*EXERCISE AIM*.
Every line holding the word "agent" should be copied from the material.

*DATA FOR REVIEW*.
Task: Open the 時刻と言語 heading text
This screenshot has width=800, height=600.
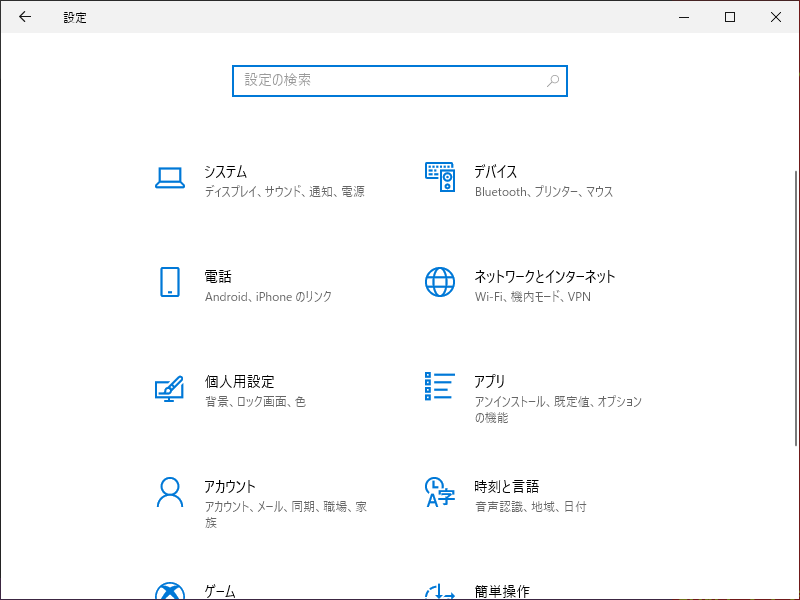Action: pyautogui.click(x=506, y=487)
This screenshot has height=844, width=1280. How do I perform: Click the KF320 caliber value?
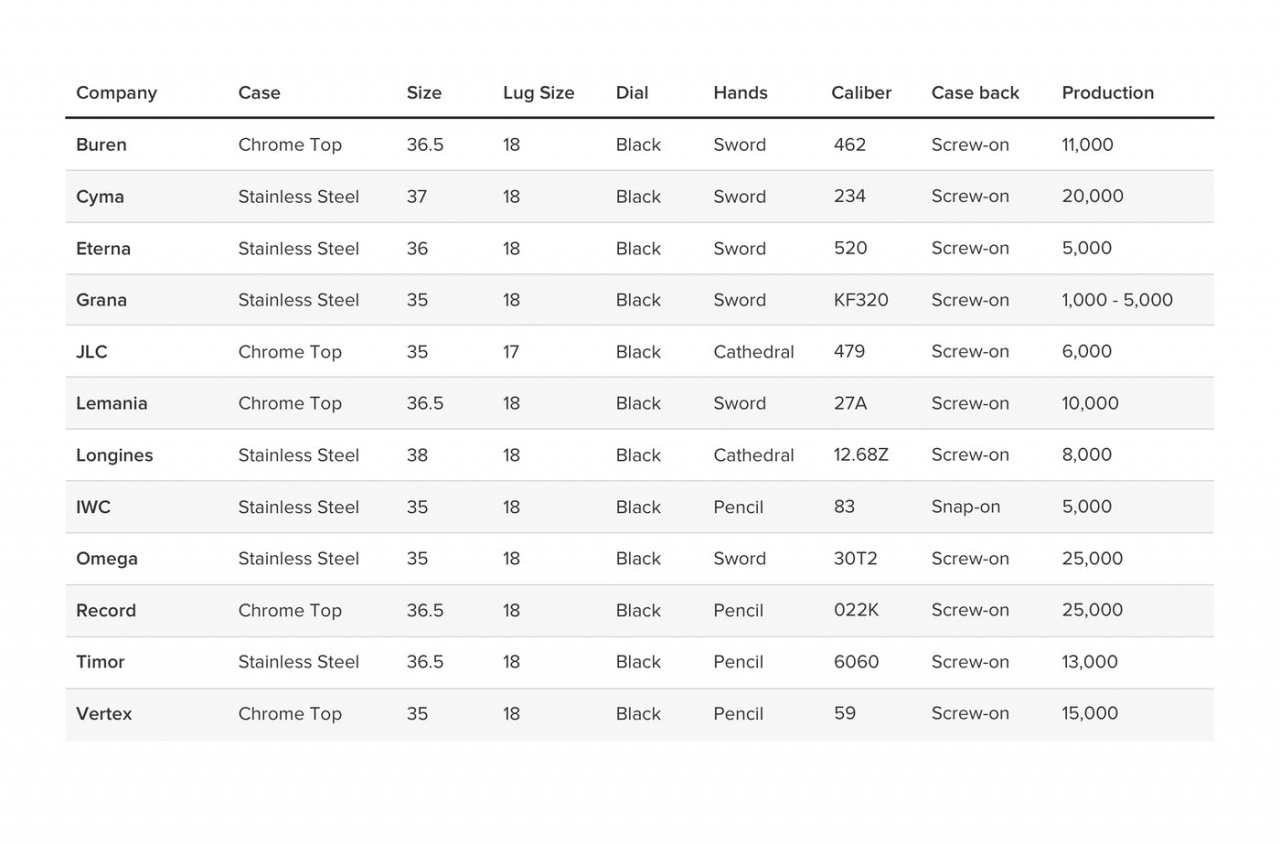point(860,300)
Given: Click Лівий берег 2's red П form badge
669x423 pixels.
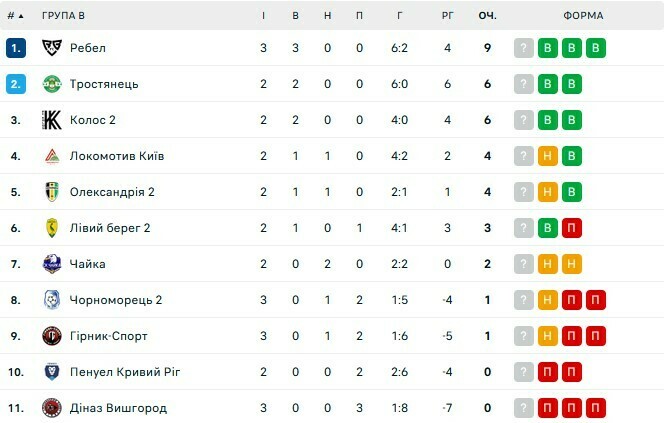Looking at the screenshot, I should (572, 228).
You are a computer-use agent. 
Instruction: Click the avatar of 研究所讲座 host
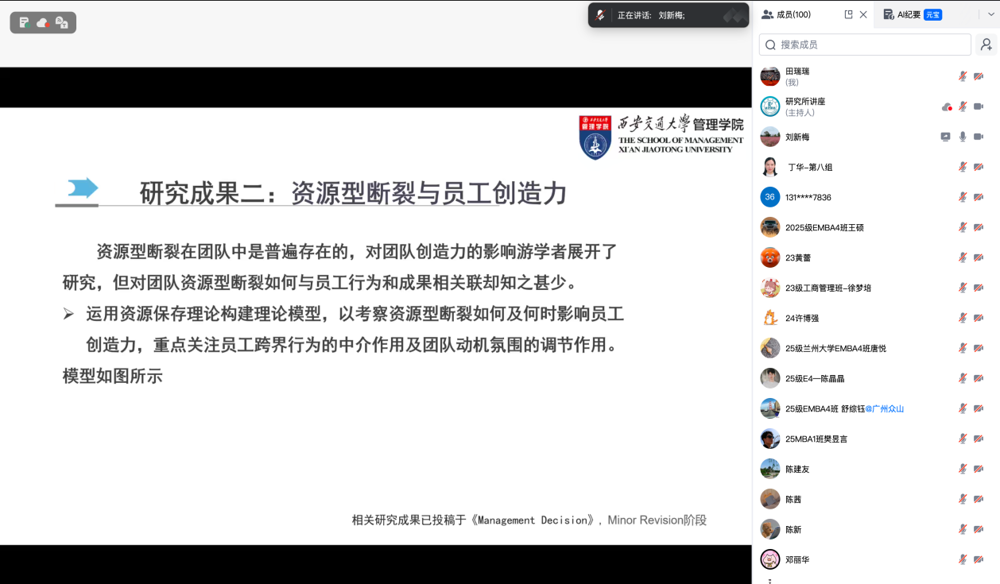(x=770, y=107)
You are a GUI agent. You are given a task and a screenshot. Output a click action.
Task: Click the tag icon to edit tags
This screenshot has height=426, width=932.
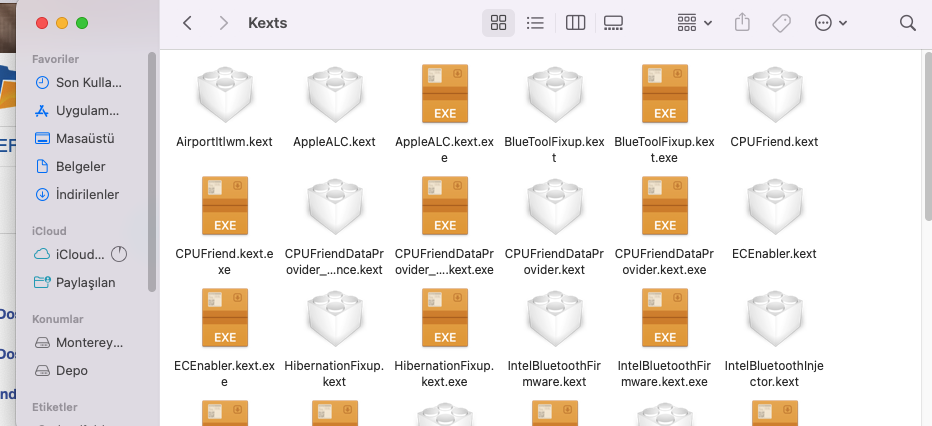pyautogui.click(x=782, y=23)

---

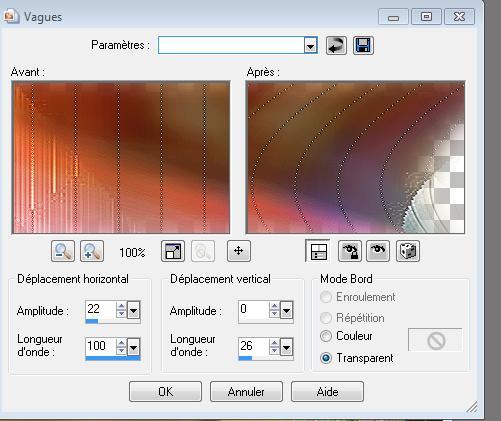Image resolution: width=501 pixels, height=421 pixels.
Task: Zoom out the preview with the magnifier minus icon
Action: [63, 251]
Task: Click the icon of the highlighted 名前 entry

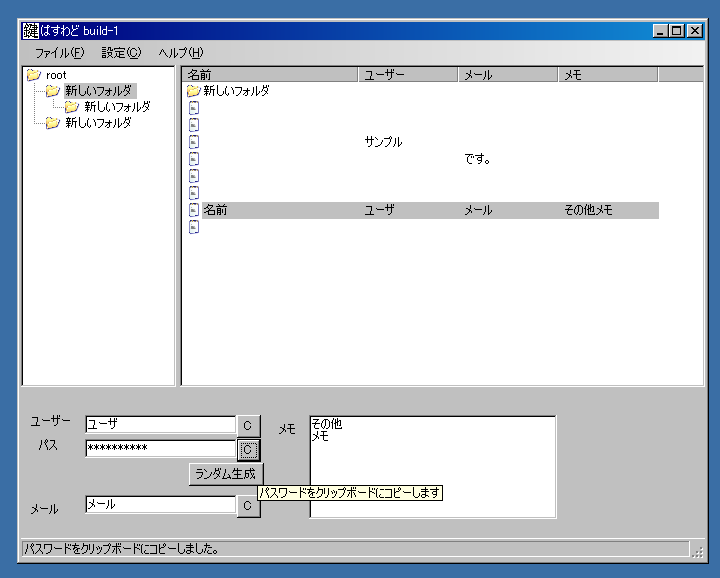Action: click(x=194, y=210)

*TASK ANSWER*.
You are a computer-use agent. 
You are a GUI agent. You are given a task and a screenshot. Output a click action.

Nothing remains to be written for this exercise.